Времена изменились. Роберт это знал. Огромные состояния перестали быть непопулярными, и Баннермэн, если бы он пошел с правильных козырей, имел бы столько же шансов преуспеть в политике, как любой другой.
Кроме того, существовало множество нефтяных магнатов, у которых денег было столько же, сколько и у Баннермэнов, или даже больше, и никто не ненавидел их. Он бросил взгляд на родственников, толпившихся во дворе, и почувствовал глубокое к ним презрение. Он узнал Чанси Баннермэна — его щеки пламенели румянцем, вызванным постоянными поисками превосходного мартини, а затем поглощением его. Ничтожество, сделавшее профессией собственное вступление в совет директоров любой кампании, готовой платить за магическую фамилию «Баннермэн» в ежегодном отчете, один из тех, кто и создал семье репутацию, которую, понимал Роберт, он призван исправить. Здесь был Мейкпис Баннермэн, яхтсмен и банкир, чья поддержка каждого мелкотравчатого диктатора, выражавшего желание повесить ему на грудь какую-нибудь побрякушку, поставила его банк — и большую часть «третьего мира» — на грань финансовой катастрофы. Мейкписа это не беспокоило. А с чего бы? — подумал Роберт. Американские налогоплательщики, Мировой банк и Международный валютный фонд, вне всяких сомнений, его выручат. Он видел кузину Марту, стоявшую рядом со своим четвертым — или уже пятым? — мужем, и дядю Ральфа, младшего брата матери, скучного типа с мировой славой — его единственный интерес в жизни составляла охота на крупного зверя, и ему в итоге пришлось выстроить небольшой музей, чтоб вместить все свои трофеи.

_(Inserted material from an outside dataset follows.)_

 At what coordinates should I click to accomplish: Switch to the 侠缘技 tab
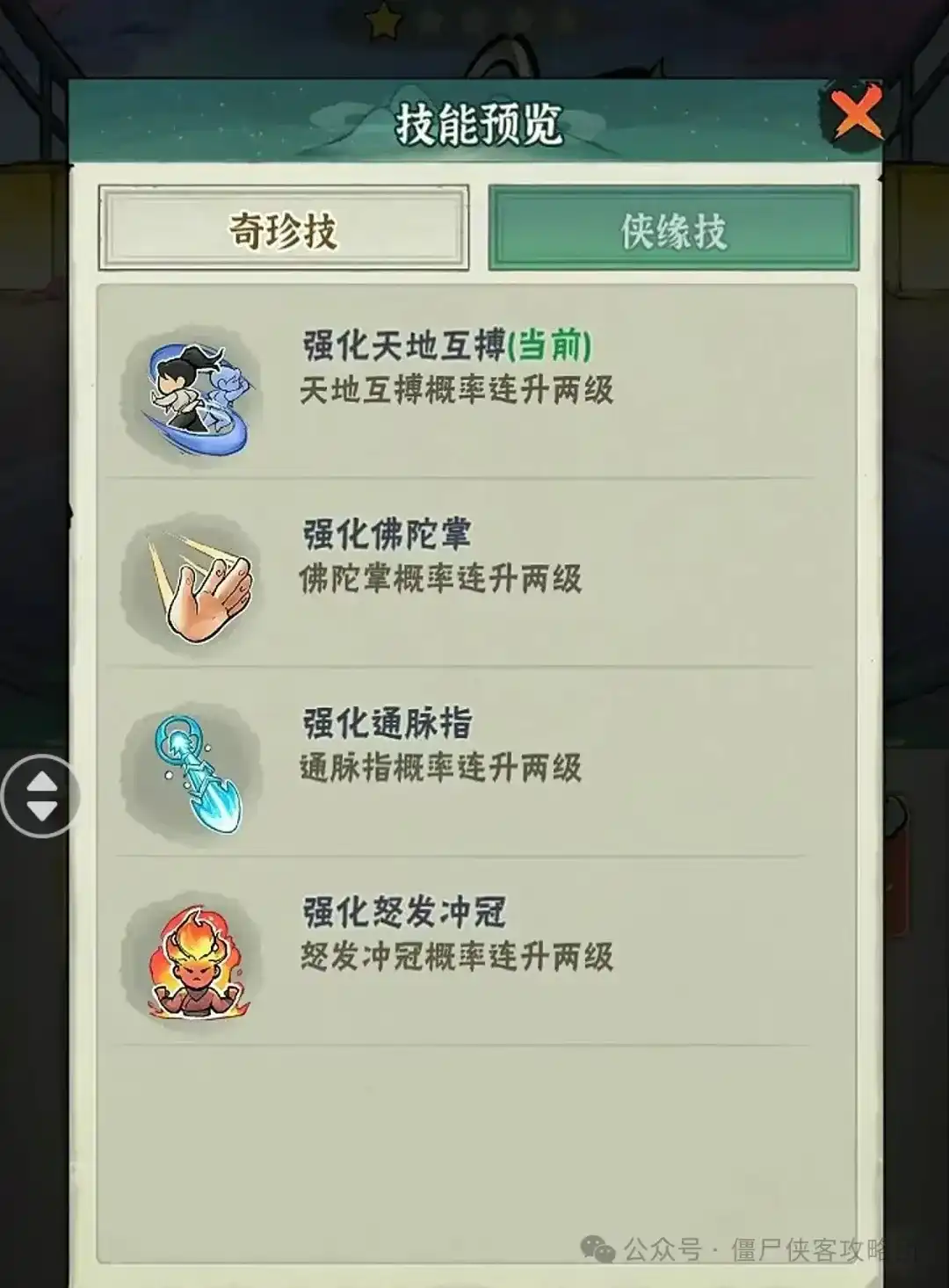[x=674, y=228]
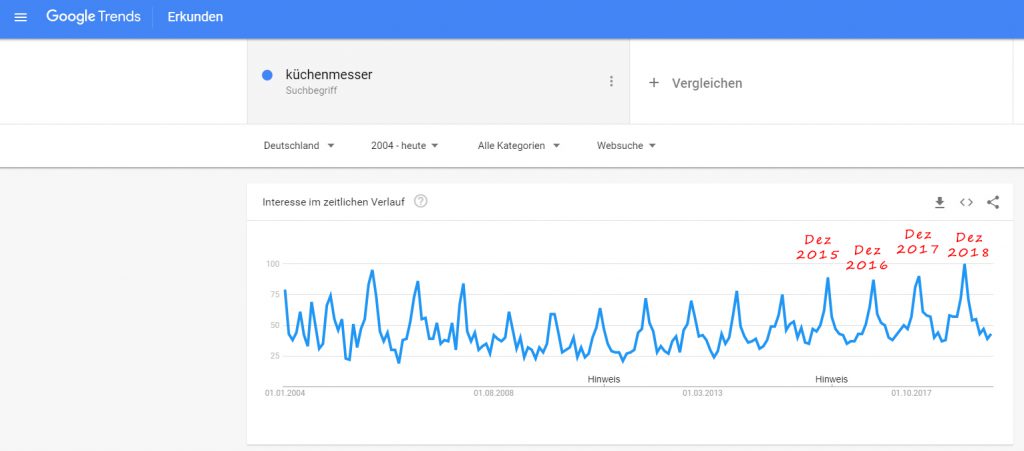Go to the Erkunden section
The image size is (1024, 451).
[x=195, y=17]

Он смотрел поверх голов, глядя на дорогу в ожидании автомобиля Элинор, полностью игнорируя родственников. Будет достаточно времени, чтобы пожать им руки, после похорон, когда все они соберутся в доме на поминки. При этой мысли он вздохнул, затем утешил себя, что они, по крайней мере, еще не знают о претензиях той девицы на замужество с отцом. Сознание того, что придется принимать их лицемерное сочувствие и снисходительные соболезнования было достаточно тяжело и без этого лишнего унижения.